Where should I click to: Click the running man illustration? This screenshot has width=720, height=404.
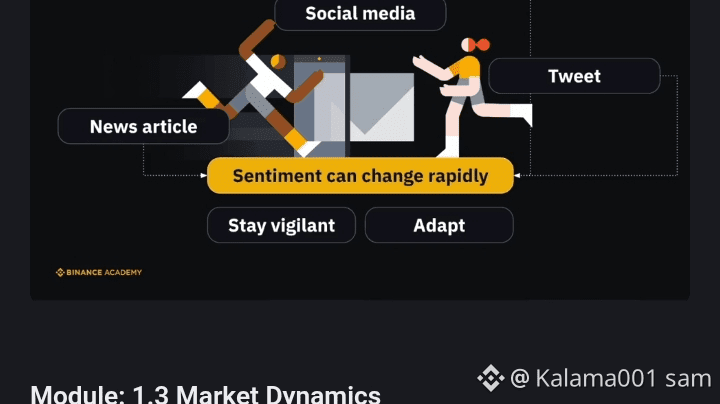255,88
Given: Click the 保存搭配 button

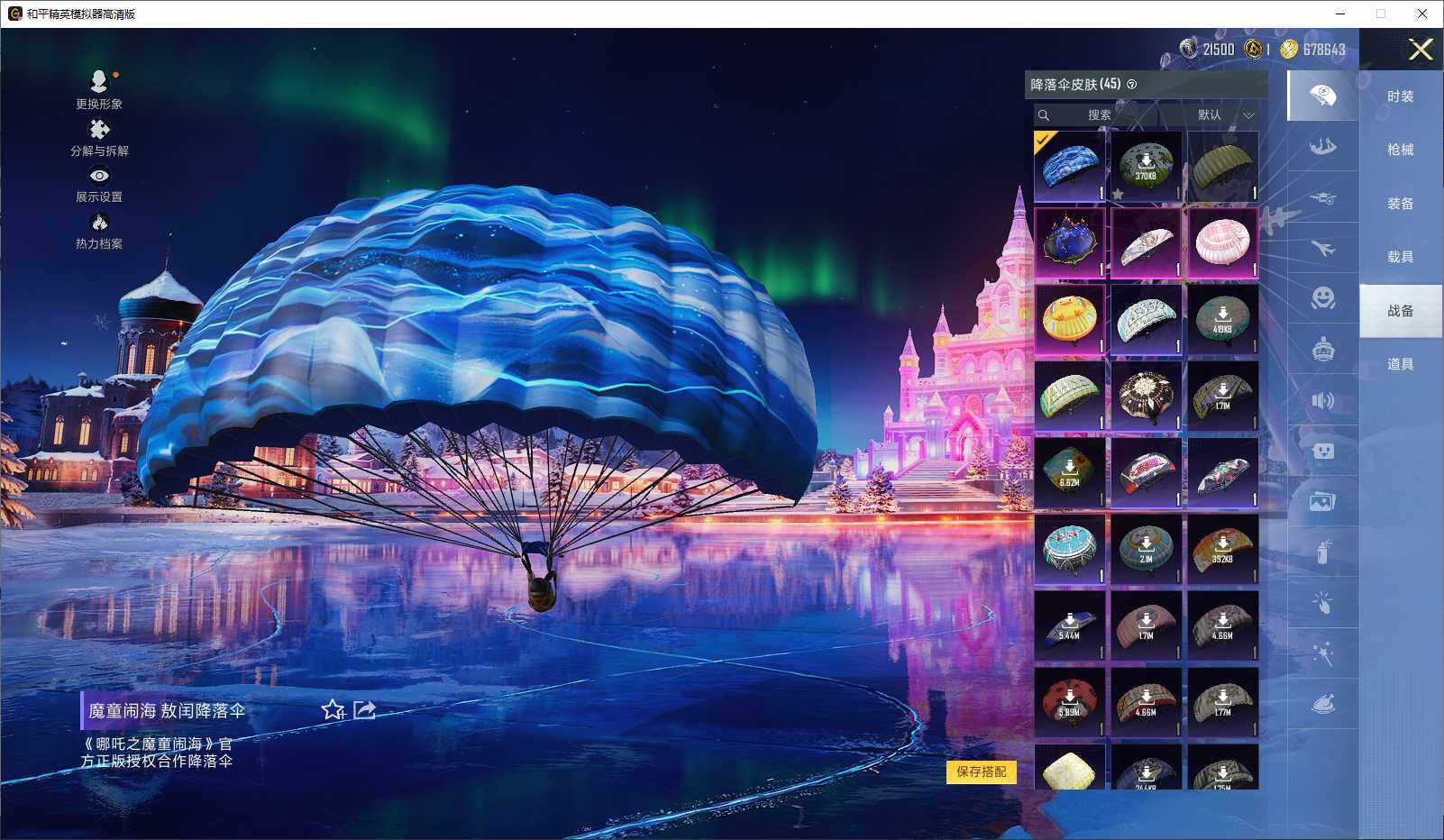Looking at the screenshot, I should click(x=981, y=772).
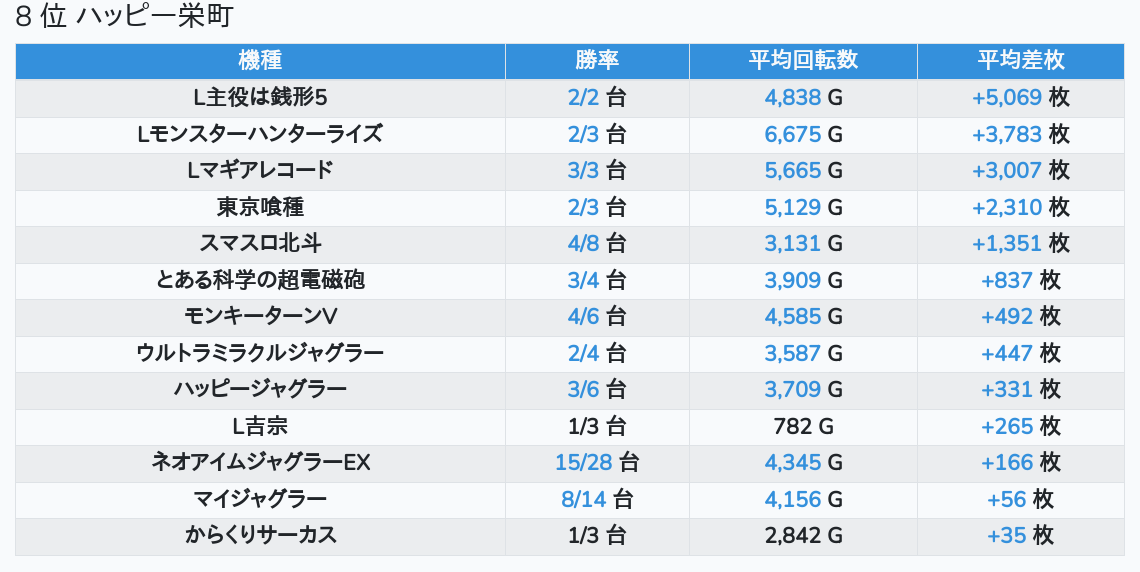Click the 勝率 column header
Viewport: 1140px width, 572px height.
tap(597, 60)
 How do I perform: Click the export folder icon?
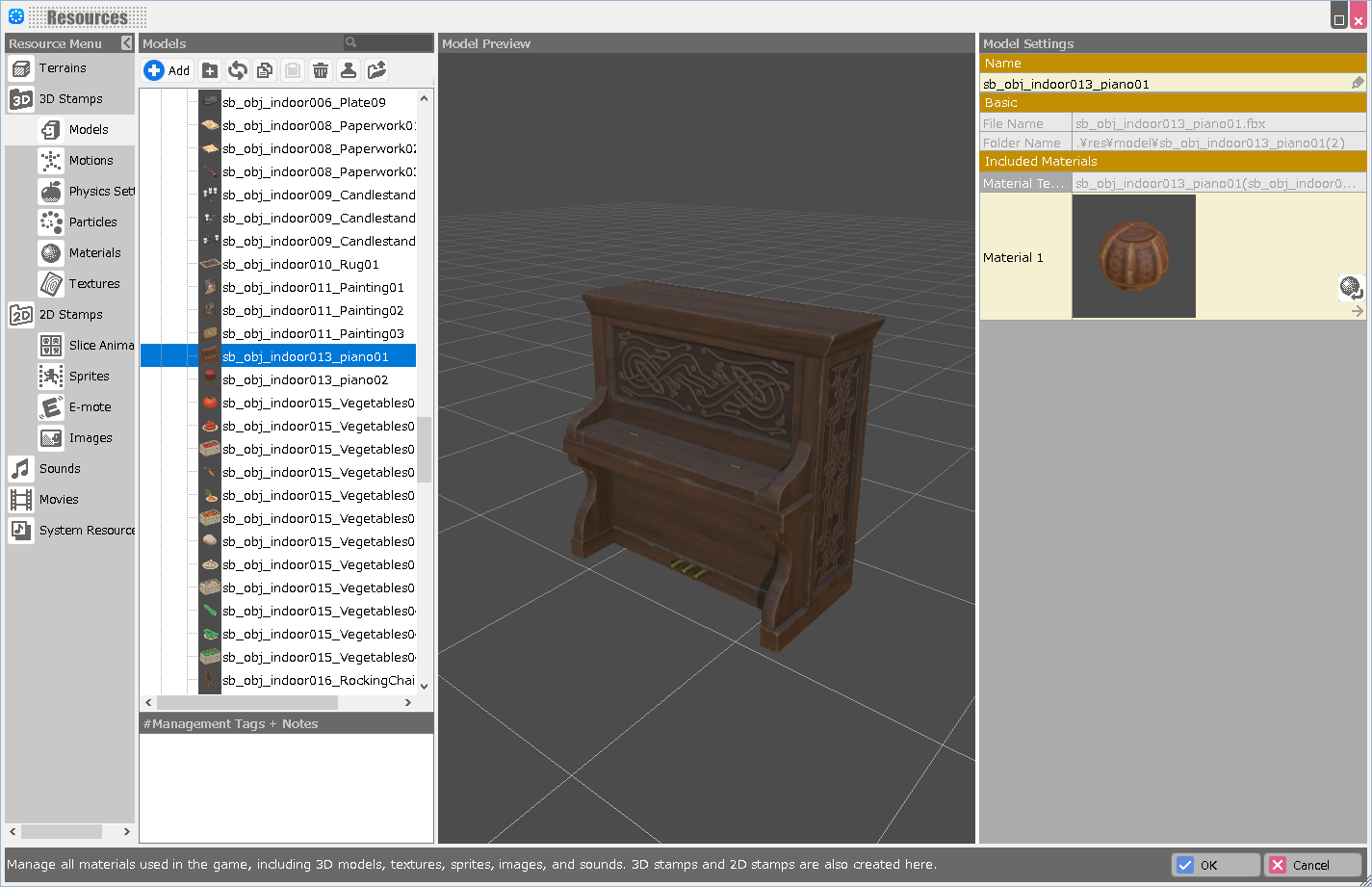click(376, 70)
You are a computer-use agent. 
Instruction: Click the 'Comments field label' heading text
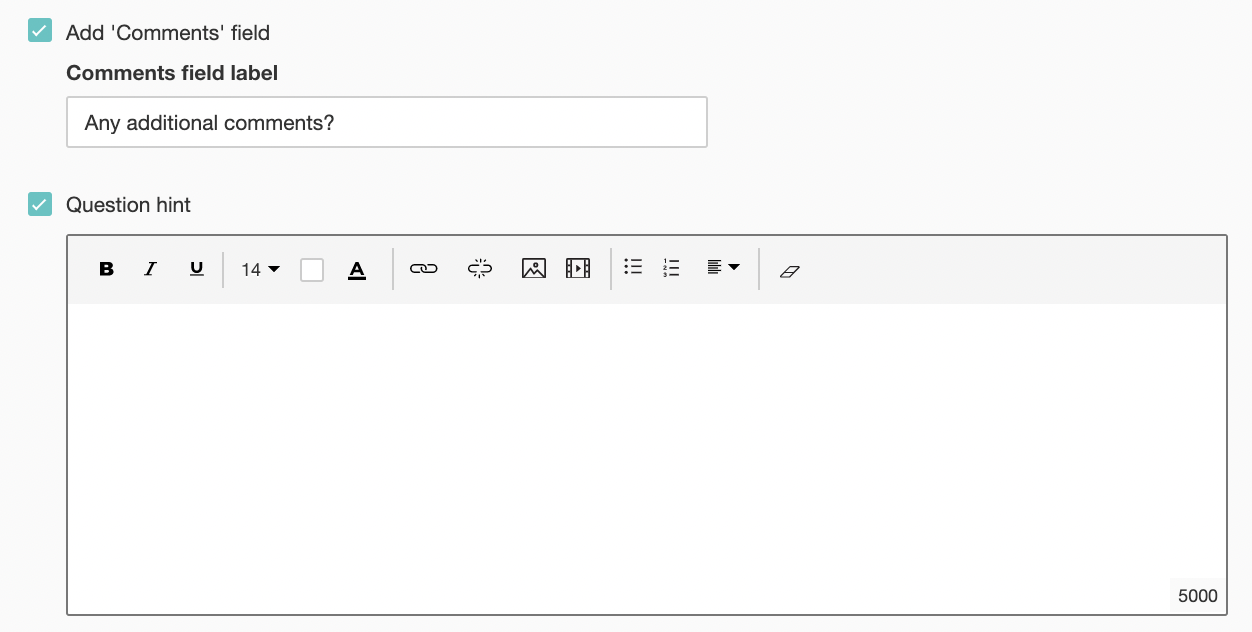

### ACTIVITY
Leaving the pictures out, transcribe the entries above exactly as written.

### ANSWER BOX
Where should I click to: Click the running man illustration? This screenshot has width=720, height=404.
255,88
Given: Click the 保存搭配 button

Looking at the screenshot, I should click(x=981, y=772).
Click the 勝率 column header
Viewport: 1140px width, 572px height.
tap(597, 60)
 How do I perform: Click the export folder icon?
click(376, 70)
You are a computer-use agent. 
Instruction: Click the 'Comments field label' heading text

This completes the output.